## Banking of Roads:

When a car moves along a curved road, it requires some centripetal force. During the turn, the wheels of the car have a tendency to leave the curved path and regain the straight line path. The frictional force between the wheels and the road opposes this tendency of the wheels. Therefore, the frictional force acting towards the centre of circular track provides the necessary centripetal force.

*Figure:12.a*

When the road is levelled, the normal reaction forces of the road equal

to the weight of the car.

$R_{1}+R_{2}=mg$

If $F_{1}$and $F_{2}$are the frictional forces, then

$F_{1}=\mu R_{1}$and $F_{2}=\mu R_{2}$

Where $\mu $ is the coefficient of friction between tyres and road.

While rounding the curve, the centripetal force required is $mv^{2}/r$.

Where $v$ is the velocity of the car.

As the centripetal force is provided by the friction, therefore,

$mv^{2}/r$ $\le $ ($F_{1}+F_{2}$)

Or, $mv^{2}/r$ $\le $ $\mu $($R_{1}+R_{2}$)

Or, $mv^{2}/r$ $\le $ $\mu $$mg$

Or, $v=\sqrt{\mu rg}$

So, the maximum velocity with which a vehicle can go round a level curve without skidding is $v=\sqrt{\mu rg}$.

For a curved track, the sufficient centripetal force is managed by raising the outer edge of the track a little above the inner edge.
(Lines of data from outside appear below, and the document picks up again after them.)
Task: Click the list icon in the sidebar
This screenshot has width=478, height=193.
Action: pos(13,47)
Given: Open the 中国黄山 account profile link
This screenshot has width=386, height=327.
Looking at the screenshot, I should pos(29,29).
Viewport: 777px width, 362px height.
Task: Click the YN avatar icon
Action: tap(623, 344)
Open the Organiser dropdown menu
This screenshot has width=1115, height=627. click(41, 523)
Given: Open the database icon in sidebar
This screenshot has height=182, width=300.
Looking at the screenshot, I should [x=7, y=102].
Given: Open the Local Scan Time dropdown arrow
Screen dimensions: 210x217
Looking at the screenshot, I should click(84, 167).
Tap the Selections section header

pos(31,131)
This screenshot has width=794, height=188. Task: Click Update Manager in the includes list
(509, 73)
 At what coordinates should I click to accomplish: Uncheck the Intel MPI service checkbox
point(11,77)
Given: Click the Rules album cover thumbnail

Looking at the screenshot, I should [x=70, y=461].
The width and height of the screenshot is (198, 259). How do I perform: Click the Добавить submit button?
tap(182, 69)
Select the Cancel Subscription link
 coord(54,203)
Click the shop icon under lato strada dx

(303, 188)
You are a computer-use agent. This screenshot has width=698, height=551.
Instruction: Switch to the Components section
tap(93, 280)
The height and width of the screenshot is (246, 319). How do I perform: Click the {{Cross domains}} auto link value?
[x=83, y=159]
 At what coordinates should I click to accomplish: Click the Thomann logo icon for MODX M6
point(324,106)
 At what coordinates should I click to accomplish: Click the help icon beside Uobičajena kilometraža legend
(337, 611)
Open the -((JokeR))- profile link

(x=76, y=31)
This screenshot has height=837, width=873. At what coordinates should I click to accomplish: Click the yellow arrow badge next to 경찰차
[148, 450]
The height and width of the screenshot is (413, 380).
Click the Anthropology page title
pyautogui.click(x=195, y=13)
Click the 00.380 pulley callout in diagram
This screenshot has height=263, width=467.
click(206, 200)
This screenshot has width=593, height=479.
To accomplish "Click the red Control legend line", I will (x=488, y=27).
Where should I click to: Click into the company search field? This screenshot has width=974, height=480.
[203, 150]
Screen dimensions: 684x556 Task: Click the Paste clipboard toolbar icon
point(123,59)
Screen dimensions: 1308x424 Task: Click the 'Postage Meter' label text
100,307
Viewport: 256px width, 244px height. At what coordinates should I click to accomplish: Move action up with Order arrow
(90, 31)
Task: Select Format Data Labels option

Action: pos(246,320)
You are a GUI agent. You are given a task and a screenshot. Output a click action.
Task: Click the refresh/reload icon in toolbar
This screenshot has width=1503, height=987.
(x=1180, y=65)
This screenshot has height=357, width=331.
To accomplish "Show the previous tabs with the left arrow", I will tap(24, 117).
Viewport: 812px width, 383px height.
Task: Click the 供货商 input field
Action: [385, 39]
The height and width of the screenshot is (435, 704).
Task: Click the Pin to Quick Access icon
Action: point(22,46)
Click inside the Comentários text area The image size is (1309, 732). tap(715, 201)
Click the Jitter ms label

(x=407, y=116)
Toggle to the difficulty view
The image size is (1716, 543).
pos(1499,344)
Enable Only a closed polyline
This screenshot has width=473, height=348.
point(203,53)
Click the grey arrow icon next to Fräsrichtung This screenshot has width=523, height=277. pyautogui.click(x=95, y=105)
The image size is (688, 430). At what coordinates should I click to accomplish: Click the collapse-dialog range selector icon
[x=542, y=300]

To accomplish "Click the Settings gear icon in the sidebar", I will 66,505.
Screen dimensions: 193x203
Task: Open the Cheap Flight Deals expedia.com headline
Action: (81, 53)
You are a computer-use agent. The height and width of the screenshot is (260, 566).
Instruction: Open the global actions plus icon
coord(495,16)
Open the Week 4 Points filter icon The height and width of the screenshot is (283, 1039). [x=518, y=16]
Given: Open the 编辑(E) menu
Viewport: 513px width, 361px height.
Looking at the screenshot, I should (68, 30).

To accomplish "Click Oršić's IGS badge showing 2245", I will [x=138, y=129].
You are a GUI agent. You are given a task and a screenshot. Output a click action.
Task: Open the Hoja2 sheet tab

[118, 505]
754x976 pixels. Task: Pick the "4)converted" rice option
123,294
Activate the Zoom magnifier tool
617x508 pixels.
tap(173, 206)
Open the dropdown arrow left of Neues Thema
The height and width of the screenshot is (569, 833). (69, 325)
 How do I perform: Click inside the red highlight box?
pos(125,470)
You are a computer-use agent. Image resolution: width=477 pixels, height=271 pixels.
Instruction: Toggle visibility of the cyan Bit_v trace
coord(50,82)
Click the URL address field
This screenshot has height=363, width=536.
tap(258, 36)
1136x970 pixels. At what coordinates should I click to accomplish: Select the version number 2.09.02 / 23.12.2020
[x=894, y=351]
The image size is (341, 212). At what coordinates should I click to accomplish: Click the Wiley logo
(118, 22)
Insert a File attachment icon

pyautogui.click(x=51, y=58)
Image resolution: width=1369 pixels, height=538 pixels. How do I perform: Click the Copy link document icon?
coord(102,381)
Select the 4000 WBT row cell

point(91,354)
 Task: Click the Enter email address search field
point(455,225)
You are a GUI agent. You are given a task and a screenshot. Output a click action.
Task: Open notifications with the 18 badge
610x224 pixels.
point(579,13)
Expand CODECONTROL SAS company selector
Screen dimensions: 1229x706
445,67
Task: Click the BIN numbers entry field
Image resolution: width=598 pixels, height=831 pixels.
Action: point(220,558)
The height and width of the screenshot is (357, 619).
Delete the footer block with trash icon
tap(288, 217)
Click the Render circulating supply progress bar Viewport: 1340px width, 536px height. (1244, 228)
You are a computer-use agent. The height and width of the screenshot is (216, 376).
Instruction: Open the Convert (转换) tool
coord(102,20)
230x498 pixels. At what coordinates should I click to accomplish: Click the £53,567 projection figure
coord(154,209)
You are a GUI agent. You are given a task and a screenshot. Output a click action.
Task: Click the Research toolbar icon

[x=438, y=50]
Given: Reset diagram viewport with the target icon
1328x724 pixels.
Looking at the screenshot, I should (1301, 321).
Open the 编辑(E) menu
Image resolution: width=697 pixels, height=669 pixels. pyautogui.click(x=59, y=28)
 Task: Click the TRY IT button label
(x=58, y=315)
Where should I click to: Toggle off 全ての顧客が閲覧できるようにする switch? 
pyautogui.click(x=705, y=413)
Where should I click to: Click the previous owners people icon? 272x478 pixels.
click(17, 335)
It is called banking of the roads.

Suppose, a car of weight $Mg$ moving round a curved path of radius $r$ with speed $V$on the road banked through angle $\theta $. If $OA$ is banked road and $OX$ is the horizontal line, then angle $AOX=\theta $.

*Figure:12.b*

Following are the forces to be considered.

- $Mg$ acting vertically downwards
- Reaction $R$ of the ground acting along normal to the banked road $OA$ in upward direction
- $R cos \theta $ will balance $Mg$.
- $R sin \theta $will provide necessary centripetal force to the vehicle.

Therefore,

$R cos \theta =$ $Mg$, $R sin \theta =Mv^{2}/r$

$R sin \theta /R cos \theta =v^{2}/rg $

Or, Or, $tan \theta =v^{2}/rg$ ………………(1)

Knowing $v$ and $r$, the angle of banking $\theta $can be calculated,

If $h$ is the height $AX$ of outer edge of the road, then

$OX=\sqrt{b^{2}-h^{2}}$

$tan \theta =h/\sqrt{b^{2}-h^{2}}$ …………………(2)

*Figure:12.c*

From equations (1) and (2) we get,

$tan \theta =h/\sqrt{b^{2}-h^{2}}=v^{2}/rg$

As $h << b$, then, we get, $tan \theta =h/\sqrt{b^{2}}=h/b=$$v^{2}/rg$

## Points to remember:

- The angle of banking is an angle at which a vehicle is inclined about its longitudinal axis with respect to the plane of its curved path.
- If the frictional force is not strong enough, the vehicle will skid.
- Roads are banked because of the inertia of wheels and vehicles driving on the road.